Depuis le lancement de la vaccination contre le chikungunya, maladie causée par un virus à ARN du même nom, avec le vaccin Ixchiq, 62 cas d’effets indésirables ont été signalés en France, dont 21 jugés graves, a indiqué lundi l’Agence nationale de sécurité du médicament et des produits de santé (ANSM).
Le vaccin Ixchiq, développé par le laboratoire Valneva, est l’un des seuls disponibles contre le chikungunya, une maladie virale transmise par le moustique tigre, provoquant fièvres et douleurs articulaires. Son utilisation a été marquée par plusieurs difficultés depuis 2025.
Risque de méningite aseptique
Pour les personnes de plus de 65 ans, le vaccin a rapidement été suspendu par la France puis par l’Union européenne. Bien que l’UE ait réautorisé le vaccin en juillet 2025, estimant que les effets secondaires ne remettaient pas en cause son intérêt, la France maintient son interdiction pour les seniors en attendant une nouvelle évaluation début 2026.

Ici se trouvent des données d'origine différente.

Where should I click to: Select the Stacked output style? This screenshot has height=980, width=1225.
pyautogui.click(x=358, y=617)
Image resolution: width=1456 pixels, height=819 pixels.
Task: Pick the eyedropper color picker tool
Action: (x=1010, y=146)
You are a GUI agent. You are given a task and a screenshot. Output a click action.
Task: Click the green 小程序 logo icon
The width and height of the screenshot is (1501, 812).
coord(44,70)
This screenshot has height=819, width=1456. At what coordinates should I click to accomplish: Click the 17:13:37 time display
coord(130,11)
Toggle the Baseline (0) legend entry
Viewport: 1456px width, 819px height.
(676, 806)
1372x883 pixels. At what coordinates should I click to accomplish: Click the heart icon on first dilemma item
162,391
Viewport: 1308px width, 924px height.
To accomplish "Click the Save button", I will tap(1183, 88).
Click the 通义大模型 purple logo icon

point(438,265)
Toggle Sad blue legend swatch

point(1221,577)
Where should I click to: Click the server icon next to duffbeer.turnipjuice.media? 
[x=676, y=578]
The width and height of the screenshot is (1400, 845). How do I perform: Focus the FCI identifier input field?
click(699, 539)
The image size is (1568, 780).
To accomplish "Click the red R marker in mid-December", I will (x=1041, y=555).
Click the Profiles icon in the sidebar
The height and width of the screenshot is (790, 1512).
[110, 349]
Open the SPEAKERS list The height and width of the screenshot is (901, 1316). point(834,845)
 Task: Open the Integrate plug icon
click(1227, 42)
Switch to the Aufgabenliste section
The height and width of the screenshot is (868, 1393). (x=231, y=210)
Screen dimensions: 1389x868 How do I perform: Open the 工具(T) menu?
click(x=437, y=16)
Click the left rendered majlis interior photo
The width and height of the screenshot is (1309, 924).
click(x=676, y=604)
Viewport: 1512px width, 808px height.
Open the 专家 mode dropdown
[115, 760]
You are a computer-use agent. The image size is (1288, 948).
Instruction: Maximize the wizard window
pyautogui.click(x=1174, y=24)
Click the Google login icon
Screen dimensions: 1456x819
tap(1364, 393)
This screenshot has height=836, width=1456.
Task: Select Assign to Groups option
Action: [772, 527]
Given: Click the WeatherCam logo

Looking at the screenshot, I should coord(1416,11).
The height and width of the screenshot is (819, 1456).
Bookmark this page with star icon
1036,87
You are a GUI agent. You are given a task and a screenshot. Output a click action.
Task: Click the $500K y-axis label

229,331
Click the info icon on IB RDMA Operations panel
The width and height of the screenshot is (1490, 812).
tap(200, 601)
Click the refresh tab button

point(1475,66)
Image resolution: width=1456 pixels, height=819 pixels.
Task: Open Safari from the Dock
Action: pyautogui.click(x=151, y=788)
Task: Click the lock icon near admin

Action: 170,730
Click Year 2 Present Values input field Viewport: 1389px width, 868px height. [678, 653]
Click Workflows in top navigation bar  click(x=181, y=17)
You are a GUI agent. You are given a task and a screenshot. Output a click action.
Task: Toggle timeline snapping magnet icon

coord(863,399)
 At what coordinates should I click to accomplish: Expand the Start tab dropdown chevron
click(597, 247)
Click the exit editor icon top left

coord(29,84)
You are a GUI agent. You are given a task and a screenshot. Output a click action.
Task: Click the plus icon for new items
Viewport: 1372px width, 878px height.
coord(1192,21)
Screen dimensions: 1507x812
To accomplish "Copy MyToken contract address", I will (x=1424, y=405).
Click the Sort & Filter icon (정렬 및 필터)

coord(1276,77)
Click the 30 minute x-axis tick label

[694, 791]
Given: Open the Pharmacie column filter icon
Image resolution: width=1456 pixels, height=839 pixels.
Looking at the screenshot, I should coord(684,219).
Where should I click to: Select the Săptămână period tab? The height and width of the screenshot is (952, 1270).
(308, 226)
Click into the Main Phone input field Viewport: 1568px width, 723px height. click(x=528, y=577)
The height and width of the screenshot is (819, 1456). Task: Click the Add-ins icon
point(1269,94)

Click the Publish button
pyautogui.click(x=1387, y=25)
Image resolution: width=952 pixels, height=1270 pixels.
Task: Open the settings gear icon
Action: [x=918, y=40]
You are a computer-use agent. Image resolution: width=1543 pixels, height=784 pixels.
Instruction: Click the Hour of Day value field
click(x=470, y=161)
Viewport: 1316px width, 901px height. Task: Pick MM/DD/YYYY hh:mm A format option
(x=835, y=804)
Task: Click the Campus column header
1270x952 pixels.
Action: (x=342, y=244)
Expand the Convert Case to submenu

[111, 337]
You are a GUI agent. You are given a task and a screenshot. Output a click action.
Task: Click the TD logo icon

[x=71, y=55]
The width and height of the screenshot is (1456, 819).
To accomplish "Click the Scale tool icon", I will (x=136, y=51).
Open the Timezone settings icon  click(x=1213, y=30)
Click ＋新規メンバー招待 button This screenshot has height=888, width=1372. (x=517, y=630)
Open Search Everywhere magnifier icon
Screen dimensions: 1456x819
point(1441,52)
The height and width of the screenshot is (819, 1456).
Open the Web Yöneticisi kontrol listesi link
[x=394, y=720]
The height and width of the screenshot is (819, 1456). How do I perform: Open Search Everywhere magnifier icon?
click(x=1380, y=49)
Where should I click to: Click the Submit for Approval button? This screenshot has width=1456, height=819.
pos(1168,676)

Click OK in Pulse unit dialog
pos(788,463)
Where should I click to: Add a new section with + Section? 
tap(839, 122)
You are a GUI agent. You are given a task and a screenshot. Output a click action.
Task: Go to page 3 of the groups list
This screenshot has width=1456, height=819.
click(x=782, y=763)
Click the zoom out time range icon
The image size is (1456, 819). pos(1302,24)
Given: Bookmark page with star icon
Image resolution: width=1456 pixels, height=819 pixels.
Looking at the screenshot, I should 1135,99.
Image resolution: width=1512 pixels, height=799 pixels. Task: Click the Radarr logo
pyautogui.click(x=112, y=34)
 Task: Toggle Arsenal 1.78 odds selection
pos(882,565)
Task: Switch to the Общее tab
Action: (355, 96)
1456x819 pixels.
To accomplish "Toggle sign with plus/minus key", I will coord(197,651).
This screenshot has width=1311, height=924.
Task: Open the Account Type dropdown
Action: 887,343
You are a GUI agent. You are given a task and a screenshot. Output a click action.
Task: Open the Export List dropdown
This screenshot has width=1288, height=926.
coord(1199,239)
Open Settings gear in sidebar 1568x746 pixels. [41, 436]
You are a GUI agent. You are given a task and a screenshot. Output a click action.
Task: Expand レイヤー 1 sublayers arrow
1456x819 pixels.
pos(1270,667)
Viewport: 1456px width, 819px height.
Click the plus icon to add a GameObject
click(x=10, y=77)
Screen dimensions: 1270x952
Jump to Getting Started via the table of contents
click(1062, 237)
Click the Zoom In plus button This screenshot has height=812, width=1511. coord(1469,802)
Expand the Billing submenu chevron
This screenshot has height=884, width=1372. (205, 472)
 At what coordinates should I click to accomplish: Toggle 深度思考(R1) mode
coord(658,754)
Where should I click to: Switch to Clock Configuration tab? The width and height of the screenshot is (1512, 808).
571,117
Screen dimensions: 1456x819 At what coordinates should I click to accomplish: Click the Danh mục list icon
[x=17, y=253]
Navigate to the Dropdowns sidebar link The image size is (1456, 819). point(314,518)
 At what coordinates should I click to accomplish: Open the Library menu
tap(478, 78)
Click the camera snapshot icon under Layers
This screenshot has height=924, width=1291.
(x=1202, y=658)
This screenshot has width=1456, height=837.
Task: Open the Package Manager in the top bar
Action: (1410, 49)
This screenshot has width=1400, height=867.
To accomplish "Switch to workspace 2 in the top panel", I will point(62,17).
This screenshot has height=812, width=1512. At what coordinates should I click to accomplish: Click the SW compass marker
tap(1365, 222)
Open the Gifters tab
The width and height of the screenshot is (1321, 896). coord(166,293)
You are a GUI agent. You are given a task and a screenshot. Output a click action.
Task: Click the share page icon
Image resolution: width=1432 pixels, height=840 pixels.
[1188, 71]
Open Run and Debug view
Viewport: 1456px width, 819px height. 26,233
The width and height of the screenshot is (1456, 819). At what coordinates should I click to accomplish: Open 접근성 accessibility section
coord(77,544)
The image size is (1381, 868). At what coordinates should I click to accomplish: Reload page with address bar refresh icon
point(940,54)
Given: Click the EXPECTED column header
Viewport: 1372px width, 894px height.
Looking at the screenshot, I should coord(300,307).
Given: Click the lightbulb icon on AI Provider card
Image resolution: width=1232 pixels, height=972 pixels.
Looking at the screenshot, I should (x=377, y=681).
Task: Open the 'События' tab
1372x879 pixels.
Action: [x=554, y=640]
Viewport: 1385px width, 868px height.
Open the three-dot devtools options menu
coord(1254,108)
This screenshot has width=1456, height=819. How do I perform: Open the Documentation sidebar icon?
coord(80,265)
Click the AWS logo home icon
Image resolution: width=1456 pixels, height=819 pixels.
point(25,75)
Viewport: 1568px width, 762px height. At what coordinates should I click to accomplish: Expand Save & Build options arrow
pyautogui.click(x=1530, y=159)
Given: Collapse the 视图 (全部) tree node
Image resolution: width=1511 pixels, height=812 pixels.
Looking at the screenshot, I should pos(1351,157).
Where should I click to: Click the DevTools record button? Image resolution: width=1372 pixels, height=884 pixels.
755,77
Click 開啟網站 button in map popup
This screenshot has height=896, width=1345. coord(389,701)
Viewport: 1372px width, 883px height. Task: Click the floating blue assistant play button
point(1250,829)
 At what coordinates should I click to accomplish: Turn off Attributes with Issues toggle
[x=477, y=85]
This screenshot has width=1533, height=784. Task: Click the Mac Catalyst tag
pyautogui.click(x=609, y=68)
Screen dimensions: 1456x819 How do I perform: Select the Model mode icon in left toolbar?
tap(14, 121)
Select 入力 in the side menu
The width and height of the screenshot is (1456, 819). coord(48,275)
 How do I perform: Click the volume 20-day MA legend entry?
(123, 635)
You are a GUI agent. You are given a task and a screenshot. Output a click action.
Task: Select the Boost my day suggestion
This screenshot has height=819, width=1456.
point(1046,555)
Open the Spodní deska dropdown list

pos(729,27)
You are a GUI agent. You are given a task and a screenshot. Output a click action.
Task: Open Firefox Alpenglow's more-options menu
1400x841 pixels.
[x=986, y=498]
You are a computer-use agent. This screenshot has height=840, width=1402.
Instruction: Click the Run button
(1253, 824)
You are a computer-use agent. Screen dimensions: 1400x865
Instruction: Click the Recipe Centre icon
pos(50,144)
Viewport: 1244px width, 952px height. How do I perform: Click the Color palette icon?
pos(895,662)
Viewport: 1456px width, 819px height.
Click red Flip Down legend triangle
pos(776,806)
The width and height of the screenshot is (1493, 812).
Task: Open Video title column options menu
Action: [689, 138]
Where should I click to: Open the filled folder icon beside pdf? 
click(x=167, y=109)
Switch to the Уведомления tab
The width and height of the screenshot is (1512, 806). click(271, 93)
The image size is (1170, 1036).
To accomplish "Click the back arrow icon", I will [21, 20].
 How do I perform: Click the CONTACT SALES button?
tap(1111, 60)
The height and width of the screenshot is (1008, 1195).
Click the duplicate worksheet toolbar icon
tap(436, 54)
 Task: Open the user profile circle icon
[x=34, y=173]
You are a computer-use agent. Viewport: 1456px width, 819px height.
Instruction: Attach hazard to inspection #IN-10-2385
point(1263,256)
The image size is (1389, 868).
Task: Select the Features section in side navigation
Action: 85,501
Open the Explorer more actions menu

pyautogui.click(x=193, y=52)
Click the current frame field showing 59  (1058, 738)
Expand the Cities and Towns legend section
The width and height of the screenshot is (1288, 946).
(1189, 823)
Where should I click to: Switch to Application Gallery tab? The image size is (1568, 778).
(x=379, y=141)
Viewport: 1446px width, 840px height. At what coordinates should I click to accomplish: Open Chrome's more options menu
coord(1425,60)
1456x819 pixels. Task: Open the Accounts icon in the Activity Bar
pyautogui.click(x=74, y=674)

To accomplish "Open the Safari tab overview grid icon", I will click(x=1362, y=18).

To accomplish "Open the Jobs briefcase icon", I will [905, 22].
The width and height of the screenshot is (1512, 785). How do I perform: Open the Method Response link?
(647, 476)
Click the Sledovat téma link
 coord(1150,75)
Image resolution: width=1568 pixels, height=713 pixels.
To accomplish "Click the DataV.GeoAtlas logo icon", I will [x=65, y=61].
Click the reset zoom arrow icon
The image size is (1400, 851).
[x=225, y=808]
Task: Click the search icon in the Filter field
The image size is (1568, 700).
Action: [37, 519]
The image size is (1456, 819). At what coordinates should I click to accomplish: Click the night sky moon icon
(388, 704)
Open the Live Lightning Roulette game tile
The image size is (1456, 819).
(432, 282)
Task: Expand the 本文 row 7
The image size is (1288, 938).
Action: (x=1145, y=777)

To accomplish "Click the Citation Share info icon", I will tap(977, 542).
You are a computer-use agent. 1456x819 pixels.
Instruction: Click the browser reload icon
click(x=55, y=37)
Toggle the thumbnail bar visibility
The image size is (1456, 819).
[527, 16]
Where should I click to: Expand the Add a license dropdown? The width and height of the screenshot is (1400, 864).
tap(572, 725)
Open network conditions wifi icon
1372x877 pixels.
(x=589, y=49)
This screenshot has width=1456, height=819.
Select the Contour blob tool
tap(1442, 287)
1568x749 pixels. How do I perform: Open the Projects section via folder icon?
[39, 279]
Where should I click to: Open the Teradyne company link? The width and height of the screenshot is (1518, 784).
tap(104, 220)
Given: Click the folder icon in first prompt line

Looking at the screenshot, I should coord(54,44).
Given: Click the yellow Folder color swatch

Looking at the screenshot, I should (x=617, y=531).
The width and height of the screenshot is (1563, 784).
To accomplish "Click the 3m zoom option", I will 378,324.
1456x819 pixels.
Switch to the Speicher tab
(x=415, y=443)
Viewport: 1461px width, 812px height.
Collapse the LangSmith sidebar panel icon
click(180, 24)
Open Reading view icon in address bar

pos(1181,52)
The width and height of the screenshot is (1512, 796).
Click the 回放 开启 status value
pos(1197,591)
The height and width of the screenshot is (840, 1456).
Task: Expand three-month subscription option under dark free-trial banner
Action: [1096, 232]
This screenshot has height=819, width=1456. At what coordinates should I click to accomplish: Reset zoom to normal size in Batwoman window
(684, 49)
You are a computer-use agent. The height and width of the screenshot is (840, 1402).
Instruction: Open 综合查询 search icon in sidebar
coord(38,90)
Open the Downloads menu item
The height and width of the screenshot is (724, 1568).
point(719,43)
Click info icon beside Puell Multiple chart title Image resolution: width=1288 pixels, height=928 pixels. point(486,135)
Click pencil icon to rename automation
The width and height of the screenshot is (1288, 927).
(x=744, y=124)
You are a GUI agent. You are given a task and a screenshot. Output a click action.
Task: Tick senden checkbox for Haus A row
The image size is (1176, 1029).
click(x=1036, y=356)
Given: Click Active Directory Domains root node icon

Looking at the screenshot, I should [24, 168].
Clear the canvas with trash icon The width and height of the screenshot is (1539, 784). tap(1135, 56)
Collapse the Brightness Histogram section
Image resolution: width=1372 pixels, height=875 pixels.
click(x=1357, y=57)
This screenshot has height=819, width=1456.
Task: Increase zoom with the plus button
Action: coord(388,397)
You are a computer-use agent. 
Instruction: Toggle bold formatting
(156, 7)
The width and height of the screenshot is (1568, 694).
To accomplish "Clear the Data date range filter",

L’ANSM rappelle également que le vaccin est contre-indiqué chez les personnes immunodéprimées et qu’il existe un risque rare d’encéphalopathie et d’encéphalite pour les personnes âgées présentant des maladies associées, désormais confirmé par une évaluation européenne.
Le suivi des effets indésirables se poursuit afin de garantir la sécurité du vaccin sur l’ensemble du territoire français.